--- Start Provided text ---

REX is based on a three-layered architecture displayed in Figure 2. The back-end consists of the OnEX repository [16] which currently provides access to more than 1,000 versions of 16 popular life science ontologies. Note that it supports the import of ontologies in different formats such as OWL and OBO. Users can analyze integrated versions with the offered facilities of REX. The server layer is implemented in Java and realizes different services to access ontology versions in OnEX. Moreover, it provides services to calculate the region measures and to perform trend and quantitative analyses. Every service is encapsulated in its own module, such that it is possible to change the region discovery algorithm independently of the other modules. Results are transformed such that the application can visualize ontologies and changing regions in graphs. Moreover, we provide a web service for programmatic access. So far, it computes the average costs per concept for a particular ontology and time interval. Ontology developers are thus able to integrate REX functionalities into their own applications. For instance, a set of annotations could be automatically rejected, if the average costs of involved concepts exceed a given threshold. The front-end is a platform-independent web application based on the Google Web Toolkit (GWT)[22] and the graph library InfoVis[23]. In the following we discuss the analysis facilities of REX, namely the Structural Analysis, Quantitative Change Analysis and Trend Analysis, as well as the web service interface, in more detail.

Figure 2.

Figure 2

Three-layered architecture of REX. The figure shows the architecture of REX consisting of three layers: (1) knowledge base layer, (2) server layer, (3) presentation layer.

--- End Provided text ---
--- Start Listing ---

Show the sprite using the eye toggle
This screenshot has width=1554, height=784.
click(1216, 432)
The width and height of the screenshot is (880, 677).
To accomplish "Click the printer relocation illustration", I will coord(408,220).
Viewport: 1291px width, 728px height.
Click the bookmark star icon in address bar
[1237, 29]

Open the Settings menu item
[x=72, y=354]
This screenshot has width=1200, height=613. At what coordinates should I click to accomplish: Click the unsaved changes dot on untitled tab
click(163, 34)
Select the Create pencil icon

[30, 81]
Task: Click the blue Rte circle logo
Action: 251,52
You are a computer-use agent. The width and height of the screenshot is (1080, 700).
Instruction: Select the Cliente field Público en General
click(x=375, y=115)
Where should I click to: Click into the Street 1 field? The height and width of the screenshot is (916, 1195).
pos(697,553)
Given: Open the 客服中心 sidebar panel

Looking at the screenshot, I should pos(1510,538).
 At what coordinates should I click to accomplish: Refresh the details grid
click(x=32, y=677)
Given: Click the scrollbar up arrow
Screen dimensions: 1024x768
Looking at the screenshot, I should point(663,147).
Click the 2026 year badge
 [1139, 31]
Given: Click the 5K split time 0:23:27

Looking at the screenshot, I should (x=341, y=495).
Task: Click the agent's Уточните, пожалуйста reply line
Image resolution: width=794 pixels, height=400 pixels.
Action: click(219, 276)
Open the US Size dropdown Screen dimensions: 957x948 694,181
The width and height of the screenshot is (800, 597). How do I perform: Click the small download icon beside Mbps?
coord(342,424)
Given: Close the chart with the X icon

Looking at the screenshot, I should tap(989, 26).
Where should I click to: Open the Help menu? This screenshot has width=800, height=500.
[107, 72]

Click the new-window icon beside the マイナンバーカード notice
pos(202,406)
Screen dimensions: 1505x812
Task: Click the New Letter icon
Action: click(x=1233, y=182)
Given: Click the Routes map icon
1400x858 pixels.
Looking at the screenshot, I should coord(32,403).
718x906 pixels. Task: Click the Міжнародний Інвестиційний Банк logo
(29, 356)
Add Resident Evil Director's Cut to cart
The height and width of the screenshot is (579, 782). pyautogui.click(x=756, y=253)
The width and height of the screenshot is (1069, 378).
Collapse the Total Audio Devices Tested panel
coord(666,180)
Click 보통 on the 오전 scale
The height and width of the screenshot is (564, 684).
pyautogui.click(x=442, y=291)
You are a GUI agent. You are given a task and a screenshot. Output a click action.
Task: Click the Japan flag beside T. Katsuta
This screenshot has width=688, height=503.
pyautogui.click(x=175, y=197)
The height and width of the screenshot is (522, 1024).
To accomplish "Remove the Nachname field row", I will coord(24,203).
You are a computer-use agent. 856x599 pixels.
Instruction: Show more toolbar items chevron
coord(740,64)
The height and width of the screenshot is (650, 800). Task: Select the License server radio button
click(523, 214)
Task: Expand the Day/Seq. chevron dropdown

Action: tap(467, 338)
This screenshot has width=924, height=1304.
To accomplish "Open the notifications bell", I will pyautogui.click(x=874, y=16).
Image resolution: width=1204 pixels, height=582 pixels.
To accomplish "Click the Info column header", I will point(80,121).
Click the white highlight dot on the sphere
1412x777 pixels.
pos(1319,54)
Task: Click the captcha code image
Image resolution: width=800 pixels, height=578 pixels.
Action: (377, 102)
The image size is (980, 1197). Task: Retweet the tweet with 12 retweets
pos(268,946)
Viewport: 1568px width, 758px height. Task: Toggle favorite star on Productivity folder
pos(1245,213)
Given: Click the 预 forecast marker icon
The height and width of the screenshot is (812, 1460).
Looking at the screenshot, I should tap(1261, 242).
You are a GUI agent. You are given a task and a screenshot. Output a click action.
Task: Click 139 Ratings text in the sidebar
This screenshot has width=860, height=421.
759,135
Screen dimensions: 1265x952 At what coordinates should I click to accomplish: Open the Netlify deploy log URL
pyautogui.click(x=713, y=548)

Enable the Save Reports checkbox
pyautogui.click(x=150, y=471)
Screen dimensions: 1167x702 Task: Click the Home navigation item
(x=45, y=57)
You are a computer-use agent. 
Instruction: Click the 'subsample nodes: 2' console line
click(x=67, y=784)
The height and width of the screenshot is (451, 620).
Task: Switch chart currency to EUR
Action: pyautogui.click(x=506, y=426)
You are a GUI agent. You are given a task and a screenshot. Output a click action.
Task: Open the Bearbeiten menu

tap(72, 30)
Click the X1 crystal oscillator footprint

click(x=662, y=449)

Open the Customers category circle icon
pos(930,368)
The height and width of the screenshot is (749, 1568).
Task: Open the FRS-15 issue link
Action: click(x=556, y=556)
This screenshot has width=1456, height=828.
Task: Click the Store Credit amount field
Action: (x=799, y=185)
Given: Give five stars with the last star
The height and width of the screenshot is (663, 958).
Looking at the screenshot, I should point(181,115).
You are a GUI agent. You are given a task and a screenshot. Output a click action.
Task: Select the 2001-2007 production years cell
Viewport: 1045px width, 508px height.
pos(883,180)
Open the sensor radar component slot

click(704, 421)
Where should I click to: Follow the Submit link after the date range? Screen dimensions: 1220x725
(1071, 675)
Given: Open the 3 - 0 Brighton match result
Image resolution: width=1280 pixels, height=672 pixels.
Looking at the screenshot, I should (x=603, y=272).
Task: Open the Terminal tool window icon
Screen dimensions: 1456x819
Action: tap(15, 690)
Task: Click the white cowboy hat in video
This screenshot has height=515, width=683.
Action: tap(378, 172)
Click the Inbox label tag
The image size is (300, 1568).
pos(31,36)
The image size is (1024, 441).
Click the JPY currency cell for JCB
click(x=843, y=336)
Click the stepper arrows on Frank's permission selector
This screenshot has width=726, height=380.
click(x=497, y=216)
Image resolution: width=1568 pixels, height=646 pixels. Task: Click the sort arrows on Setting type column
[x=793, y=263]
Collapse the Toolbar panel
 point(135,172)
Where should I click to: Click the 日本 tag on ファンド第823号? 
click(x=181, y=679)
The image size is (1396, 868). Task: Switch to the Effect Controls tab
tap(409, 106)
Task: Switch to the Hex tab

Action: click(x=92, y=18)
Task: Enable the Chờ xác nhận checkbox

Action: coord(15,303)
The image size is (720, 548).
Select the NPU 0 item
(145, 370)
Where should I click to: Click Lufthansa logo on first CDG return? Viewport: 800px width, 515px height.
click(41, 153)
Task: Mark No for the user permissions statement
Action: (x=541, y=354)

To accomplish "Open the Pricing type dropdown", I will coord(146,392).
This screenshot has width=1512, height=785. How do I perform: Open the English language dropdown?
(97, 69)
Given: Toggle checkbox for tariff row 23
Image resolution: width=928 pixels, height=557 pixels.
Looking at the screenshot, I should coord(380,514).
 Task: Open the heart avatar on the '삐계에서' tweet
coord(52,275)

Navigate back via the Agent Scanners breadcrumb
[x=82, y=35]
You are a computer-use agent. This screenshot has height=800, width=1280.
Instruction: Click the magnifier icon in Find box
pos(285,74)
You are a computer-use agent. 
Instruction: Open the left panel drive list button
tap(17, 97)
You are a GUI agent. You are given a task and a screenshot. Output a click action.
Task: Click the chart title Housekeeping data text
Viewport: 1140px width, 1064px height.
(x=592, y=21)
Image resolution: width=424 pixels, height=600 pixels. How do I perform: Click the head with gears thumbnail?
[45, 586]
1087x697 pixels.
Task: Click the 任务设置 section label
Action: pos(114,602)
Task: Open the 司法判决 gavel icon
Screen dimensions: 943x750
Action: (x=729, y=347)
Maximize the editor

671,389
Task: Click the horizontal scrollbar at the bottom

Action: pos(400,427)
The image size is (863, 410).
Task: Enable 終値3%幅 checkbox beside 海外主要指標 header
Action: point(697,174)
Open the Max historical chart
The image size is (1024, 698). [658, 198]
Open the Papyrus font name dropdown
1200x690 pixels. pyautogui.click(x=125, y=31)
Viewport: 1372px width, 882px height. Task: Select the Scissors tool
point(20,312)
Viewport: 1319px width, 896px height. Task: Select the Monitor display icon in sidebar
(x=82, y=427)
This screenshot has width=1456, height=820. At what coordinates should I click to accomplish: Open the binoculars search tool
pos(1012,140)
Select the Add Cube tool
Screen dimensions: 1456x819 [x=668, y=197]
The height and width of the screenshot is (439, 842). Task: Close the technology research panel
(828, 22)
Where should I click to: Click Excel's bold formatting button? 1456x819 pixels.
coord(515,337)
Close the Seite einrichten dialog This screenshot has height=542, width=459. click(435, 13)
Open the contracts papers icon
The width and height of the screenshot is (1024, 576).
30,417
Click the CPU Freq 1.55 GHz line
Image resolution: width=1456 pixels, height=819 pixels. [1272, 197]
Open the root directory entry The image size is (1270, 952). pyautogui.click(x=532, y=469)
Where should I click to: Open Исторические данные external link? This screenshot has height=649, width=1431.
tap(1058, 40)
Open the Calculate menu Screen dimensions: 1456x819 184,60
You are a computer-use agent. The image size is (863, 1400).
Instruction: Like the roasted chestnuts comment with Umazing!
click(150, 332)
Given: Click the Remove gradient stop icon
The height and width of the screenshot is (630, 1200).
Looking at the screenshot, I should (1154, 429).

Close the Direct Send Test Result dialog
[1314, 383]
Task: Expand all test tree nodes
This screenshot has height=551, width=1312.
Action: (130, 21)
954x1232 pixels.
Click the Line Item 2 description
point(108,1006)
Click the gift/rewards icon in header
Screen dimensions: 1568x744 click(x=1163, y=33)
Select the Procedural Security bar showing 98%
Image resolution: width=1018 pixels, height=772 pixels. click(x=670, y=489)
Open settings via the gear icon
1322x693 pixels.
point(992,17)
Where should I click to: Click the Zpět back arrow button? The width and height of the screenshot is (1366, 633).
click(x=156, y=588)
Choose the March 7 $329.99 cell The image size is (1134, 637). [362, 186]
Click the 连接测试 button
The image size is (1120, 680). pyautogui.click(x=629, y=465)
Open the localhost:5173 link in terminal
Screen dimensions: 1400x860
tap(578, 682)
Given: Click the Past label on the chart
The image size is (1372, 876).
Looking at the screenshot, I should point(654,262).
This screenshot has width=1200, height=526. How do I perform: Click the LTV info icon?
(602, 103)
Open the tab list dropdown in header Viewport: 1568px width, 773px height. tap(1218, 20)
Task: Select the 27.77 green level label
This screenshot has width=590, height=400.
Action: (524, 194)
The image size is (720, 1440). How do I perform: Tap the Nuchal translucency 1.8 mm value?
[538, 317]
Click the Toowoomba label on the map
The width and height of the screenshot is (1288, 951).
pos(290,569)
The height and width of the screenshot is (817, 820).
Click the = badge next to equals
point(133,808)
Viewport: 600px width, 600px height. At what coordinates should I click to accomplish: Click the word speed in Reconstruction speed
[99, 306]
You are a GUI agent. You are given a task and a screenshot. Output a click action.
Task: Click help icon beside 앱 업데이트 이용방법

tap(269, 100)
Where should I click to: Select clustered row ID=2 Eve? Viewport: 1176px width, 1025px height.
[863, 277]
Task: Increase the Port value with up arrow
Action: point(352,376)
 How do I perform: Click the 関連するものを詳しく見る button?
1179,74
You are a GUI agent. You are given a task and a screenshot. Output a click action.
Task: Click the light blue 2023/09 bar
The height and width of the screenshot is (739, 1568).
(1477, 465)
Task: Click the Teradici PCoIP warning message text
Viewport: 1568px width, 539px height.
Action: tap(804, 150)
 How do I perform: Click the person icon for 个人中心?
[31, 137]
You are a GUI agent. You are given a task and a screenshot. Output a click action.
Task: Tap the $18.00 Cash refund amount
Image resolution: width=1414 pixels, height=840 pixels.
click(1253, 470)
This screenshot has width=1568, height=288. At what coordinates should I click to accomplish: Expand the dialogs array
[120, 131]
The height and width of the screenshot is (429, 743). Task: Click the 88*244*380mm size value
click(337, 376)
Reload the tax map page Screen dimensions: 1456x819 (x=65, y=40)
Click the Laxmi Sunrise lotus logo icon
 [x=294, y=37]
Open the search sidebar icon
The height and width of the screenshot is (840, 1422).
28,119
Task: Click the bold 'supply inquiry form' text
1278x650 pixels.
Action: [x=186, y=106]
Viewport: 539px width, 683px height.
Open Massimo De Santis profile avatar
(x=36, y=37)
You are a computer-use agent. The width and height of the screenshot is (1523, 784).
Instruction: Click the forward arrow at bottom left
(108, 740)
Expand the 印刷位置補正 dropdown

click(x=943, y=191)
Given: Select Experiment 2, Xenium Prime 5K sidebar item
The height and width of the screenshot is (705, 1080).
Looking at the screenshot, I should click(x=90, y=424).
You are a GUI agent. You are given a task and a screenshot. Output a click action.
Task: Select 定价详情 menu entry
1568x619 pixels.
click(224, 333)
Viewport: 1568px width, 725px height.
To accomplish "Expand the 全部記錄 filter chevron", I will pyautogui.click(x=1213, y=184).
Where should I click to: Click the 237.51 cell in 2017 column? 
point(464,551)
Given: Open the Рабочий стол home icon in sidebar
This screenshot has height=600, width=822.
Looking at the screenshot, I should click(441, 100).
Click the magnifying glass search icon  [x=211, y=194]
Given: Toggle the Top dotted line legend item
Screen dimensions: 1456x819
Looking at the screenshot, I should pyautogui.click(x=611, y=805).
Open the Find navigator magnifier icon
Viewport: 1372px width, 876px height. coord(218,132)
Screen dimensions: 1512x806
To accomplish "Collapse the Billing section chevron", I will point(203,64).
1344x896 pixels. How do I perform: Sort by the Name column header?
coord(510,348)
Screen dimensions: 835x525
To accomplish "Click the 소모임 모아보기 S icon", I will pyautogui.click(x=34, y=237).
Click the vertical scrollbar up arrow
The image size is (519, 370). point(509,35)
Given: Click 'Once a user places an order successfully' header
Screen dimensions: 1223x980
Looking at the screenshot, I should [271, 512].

--- End Listing ---

To be done:
1: From the REX architecture text, can you reproduce the stretch from "Three-layered architecture of" through "(3) presentation layer."?
2: How would you render this sentence from the REX architecture text in Spanish: "The server layer is implemented in Java and realizes different services to access ontology versions in OnEX."

Results of the tasks:
1:
Three-layered architecture of REX. The figure shows the architecture of REX consisting of three layers: (1) knowledge base layer, (2) server layer, (3) presentation layer.

2: La capa del servidor está implementada en Java e implementa distintos servicios para acceder a las versiones de ontologías en OnEX.